Stored items
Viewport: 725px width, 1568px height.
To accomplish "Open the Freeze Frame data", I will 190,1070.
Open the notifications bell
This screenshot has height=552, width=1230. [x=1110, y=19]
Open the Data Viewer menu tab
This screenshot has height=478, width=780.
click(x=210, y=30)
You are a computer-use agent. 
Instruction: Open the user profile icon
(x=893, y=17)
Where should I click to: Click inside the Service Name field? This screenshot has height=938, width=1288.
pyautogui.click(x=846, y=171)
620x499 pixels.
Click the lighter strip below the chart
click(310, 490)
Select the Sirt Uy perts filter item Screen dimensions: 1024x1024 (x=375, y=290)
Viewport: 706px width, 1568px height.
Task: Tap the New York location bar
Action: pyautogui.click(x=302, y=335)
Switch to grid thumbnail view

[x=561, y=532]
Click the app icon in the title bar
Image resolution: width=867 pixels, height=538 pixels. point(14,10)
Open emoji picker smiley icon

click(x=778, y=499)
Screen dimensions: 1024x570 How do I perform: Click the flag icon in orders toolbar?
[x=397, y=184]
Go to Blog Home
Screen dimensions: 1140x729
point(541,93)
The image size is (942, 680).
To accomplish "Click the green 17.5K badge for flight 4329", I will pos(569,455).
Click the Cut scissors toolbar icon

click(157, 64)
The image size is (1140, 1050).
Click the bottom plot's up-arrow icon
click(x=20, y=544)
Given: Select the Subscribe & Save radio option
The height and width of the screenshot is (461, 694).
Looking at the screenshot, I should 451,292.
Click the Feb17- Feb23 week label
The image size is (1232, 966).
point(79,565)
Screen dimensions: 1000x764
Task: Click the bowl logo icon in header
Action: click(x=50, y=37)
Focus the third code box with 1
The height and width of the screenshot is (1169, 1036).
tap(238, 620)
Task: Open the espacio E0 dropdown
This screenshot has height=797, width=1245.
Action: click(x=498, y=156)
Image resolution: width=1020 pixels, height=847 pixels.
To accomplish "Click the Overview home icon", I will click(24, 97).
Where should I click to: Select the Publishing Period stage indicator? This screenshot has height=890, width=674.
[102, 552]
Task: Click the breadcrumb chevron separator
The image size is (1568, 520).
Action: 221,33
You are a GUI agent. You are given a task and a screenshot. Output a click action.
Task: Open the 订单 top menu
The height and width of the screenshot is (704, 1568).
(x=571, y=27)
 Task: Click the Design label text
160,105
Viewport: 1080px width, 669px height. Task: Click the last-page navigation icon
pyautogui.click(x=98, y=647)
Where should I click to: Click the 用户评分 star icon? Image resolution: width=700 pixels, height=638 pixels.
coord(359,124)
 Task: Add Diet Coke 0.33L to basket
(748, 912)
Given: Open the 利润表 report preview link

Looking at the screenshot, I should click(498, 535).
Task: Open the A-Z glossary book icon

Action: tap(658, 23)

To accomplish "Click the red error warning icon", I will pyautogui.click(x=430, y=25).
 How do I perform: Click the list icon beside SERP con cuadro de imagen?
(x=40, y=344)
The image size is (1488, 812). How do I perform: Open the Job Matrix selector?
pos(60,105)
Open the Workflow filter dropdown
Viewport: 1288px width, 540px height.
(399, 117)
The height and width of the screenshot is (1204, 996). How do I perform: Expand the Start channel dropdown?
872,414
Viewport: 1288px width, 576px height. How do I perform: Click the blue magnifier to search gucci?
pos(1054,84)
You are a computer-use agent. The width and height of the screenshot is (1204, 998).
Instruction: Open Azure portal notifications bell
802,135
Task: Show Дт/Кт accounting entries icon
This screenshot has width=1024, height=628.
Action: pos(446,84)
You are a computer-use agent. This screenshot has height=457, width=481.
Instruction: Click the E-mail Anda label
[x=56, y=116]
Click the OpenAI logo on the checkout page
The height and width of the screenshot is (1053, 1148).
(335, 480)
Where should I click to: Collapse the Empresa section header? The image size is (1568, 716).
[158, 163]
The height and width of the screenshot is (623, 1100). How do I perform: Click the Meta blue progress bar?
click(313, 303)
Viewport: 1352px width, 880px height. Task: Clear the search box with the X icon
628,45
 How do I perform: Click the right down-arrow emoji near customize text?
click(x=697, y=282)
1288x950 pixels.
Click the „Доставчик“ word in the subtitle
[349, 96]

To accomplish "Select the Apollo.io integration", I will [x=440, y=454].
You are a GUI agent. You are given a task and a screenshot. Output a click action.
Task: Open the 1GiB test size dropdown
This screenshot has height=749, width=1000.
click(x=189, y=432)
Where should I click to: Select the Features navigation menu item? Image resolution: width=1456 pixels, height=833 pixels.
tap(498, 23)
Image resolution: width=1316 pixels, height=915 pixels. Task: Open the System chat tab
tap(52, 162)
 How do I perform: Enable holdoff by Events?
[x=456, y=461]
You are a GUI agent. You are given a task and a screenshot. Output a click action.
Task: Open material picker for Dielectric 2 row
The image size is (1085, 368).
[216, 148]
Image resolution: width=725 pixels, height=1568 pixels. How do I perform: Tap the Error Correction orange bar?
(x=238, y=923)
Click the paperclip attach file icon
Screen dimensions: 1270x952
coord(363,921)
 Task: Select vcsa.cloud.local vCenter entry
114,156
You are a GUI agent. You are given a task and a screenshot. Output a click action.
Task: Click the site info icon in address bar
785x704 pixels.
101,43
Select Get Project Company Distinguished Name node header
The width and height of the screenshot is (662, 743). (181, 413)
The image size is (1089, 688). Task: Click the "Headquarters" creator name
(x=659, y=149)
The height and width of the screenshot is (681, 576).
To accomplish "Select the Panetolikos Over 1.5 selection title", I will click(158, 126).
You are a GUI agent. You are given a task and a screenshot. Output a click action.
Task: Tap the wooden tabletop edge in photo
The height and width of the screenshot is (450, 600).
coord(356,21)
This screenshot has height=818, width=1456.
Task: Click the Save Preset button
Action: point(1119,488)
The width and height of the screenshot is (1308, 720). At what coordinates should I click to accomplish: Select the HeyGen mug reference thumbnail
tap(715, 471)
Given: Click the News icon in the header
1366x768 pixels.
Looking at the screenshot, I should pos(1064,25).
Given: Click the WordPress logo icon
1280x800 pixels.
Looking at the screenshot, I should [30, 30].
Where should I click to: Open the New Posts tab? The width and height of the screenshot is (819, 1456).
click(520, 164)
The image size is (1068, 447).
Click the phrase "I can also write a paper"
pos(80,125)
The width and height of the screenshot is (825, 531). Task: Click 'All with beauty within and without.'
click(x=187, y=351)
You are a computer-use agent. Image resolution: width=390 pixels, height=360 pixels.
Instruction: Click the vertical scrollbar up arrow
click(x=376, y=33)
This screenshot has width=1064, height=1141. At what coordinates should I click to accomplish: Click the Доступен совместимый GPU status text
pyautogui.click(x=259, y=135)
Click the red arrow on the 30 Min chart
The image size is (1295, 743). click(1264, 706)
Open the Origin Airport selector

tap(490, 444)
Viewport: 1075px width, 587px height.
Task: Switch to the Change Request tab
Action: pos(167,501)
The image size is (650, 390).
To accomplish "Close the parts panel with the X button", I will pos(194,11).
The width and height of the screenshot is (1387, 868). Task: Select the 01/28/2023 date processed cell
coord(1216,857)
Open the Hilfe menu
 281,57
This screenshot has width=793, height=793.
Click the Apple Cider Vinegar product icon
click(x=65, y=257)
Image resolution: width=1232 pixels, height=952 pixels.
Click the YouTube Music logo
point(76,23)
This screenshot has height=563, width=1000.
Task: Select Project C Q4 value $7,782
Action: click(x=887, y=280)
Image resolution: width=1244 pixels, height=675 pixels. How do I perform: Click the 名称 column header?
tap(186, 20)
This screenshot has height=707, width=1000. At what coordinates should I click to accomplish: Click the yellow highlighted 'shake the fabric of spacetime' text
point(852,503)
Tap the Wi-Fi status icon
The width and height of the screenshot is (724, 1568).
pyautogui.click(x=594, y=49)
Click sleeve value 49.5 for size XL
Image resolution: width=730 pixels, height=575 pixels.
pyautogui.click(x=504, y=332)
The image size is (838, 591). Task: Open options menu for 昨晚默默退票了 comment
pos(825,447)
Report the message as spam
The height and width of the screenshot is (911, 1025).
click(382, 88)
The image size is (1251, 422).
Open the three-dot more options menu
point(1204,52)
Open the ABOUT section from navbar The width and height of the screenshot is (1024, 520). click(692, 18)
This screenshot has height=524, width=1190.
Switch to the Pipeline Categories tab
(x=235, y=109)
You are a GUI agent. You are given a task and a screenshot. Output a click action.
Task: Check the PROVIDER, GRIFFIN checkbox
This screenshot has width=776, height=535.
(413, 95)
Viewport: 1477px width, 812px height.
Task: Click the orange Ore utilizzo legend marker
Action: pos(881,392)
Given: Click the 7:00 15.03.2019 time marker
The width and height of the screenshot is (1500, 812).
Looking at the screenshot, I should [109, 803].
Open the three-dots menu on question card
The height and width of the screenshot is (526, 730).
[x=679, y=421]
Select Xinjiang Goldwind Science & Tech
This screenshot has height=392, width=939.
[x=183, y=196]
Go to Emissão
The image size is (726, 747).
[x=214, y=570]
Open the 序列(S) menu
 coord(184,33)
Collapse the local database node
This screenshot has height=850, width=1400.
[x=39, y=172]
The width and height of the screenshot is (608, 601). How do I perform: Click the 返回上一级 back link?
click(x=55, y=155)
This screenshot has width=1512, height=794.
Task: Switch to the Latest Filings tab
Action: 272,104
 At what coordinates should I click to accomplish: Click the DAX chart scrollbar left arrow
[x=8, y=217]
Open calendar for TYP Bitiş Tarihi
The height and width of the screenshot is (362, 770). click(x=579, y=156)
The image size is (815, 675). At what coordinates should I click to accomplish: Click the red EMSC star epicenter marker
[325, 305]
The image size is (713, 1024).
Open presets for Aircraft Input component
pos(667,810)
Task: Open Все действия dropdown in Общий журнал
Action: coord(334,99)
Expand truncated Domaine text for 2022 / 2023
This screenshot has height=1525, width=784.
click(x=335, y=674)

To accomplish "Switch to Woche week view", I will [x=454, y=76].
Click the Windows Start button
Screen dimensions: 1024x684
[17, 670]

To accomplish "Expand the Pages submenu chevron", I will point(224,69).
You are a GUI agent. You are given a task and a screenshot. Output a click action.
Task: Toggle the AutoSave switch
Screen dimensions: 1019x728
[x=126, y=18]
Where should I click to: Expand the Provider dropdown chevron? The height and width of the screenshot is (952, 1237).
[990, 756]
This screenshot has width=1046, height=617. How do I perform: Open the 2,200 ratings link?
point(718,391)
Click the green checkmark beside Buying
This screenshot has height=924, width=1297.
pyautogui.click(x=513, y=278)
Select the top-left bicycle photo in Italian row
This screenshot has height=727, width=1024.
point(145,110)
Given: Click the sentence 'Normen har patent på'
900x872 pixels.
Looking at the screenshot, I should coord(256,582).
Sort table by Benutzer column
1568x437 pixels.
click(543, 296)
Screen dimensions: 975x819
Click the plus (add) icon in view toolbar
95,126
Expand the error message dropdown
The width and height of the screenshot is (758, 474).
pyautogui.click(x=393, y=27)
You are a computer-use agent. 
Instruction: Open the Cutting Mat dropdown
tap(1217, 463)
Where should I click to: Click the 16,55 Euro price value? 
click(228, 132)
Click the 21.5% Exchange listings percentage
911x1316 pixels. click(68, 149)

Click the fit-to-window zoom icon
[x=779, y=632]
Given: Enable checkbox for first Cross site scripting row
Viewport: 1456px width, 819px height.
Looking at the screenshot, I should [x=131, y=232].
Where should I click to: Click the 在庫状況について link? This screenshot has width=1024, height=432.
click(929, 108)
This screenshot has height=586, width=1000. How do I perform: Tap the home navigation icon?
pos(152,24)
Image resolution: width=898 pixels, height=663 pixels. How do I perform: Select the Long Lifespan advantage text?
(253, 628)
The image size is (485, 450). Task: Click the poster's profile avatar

> _WHAT IS EXPECTED_: Among the records above, a stretch begins at the line containing "Focus the third code box with 1" and ends at the line containing "Task: Click the breadcrumb chevron separator". Restate that stretch word for word, and nothing else.

> _PROBLEM SOLUTION_:
Focus the third code box with 1
The height and width of the screenshot is (1169, 1036).
tap(238, 620)
Task: Open the espacio E0 dropdown
This screenshot has height=797, width=1245.
Action: click(x=498, y=156)
Image resolution: width=1020 pixels, height=847 pixels.
To accomplish "Click the Overview home icon", I will click(24, 97).
Where should I click to: Select the Publishing Period stage indicator? This screenshot has height=890, width=674.
[102, 552]
Task: Click the breadcrumb chevron separator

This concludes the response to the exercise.